A diminutive pre-human species that lived about two million years ago in southern Africa has been heralded as a possible ancestor or close relative of Homo. The assumption has been that these early humans, called called Australopithecus sediba, lived on a diverse woodland diet, including hard foods mixed in with tree bark, fruit, leaves, and other plant products.
But new research now shows A. sediba didn’t have the jaw and tooth structure necessary to exist on a steady diet of hard foods.
“Most australopiths had amazing adaptations in their jaws, teeth, and faces that allowed them to process foods that were difficult to chew or crack open. Among other things, they were able to efficiently bite down on foods with very high forces,” says team leader David Strait, professor of anthropology at Washington University in St. Louis.
“Australopithecus sediba is thought by some researchers to lie near the ancestry of Homo, the group to which our species belongs,” says Justin Ledogar, Strait’s former graduate student and now a researcher at the University of New England in Australia. “We find that A. sediba had an important limitation on its ability to bite powerfully; if it had bitten as hard as possible on its molar teeth using the full force of its chewing muscles, it would have dislocated its jaw.”
The study describes biomechanical tests of a computer-based model of an Australopithecus sediba skull—similar to those used by engineers to test whether or not planes, cars, machine parts, or other mechanical devices are strong enough to avoid breaking during use.
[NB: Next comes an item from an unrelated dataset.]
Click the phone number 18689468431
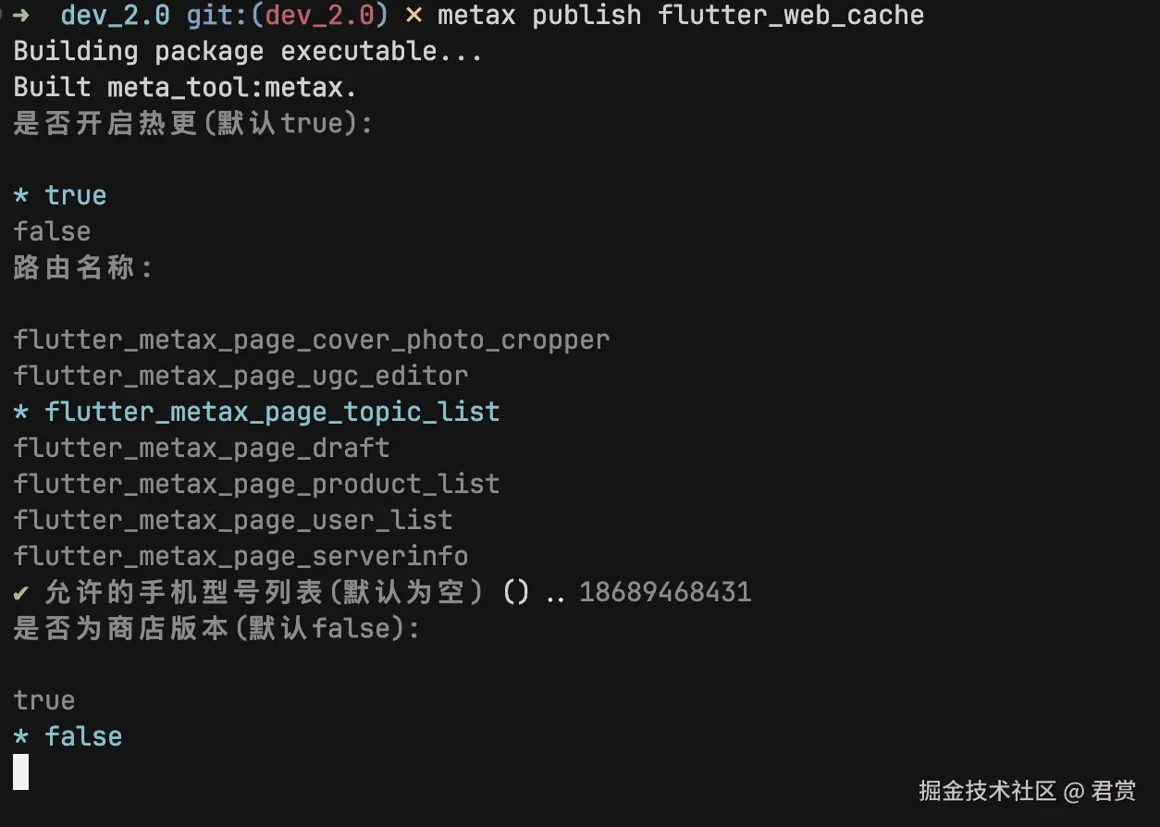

The model is based on a fossil skull recovered in 2008 from Malapa, a cave near Johannesburg, South Africa.
Australopiths appear in the fossil record about four million years ago, and although they have some human traits, like the ability to walk upright on two legs, most of them lack other characteristically human features, like a large brain, flat faces with small jaws and teeth, and advanced tool-use.
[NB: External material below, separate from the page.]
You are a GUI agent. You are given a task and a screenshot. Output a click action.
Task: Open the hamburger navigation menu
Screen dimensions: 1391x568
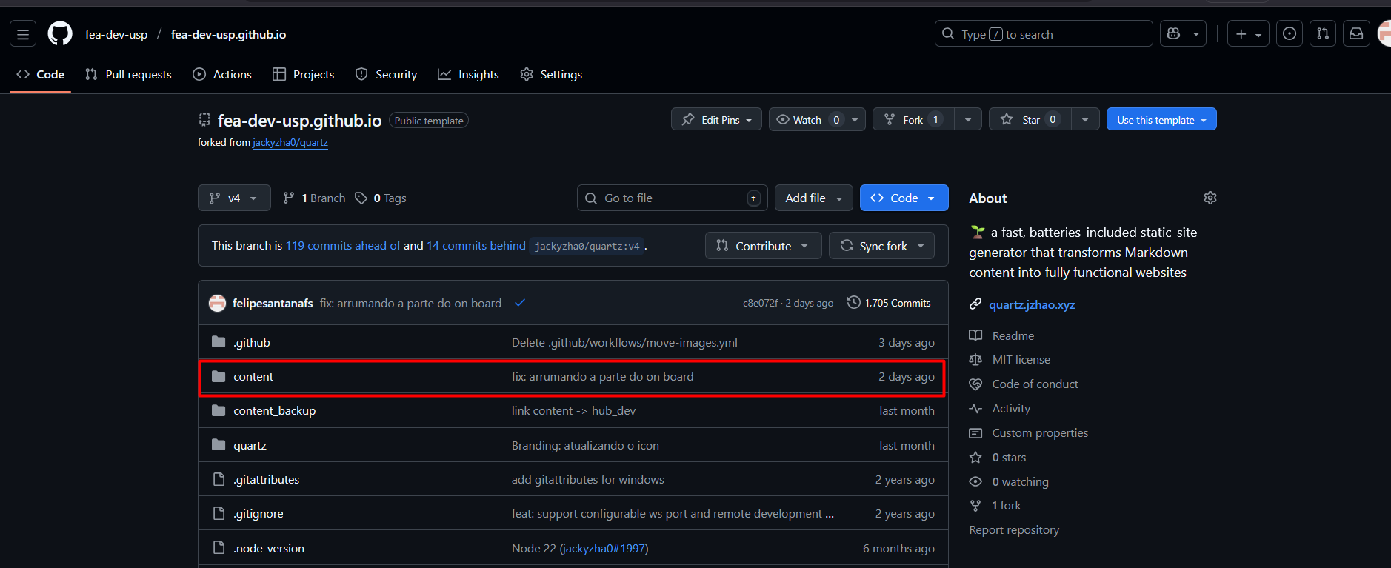click(23, 34)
Humans in the genus Homo are almost certainly descended from an australopith ancestor, and A. sediba is a candidate to be either that ancestor or something similar to it.
The new study, published in Nature Communications, doesn’t directly address whether Australopithecus sediba is indeed a close evolutionary relative of early Homo, but it does provide further evidence that dietary changes were shaping the evolutionary paths of early humans.
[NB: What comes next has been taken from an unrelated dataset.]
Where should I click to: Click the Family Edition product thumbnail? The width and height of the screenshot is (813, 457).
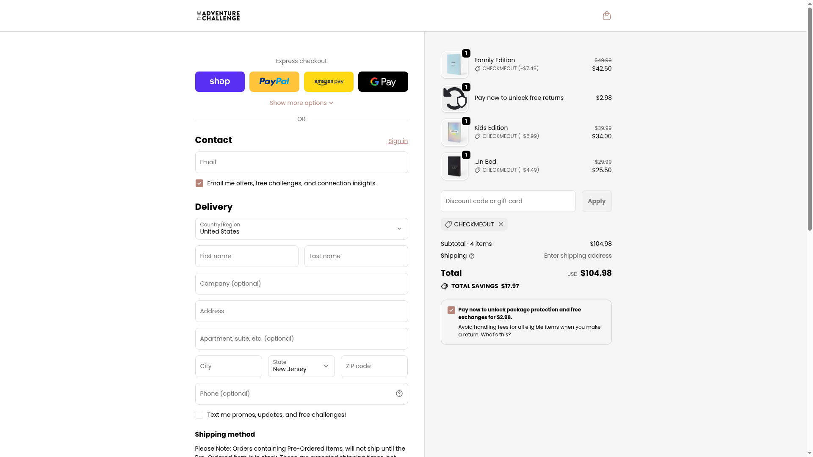[x=454, y=65]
Evolving in the opposite direction
“Humans also have this limitation on biting forcefully and we suspect that early Homo had it as well, yet the other australopiths that we have examined are not nearly as limited in this regard,” Ledogar says. “This means that whereas some australopith populations were evolving adaptations to maximize their ability to bite powerfully, others (including A. sediba) were evolving in the opposite direction.”
“Some of these ultimately gave rise to Homo,” Strait says. “Thus, a key to understanding the origin of our genus is to realize that ecological factors must have disrupted the feeding behaviors and diets of australopiths. Diet is likely to have played a key role in the origin of Homo.”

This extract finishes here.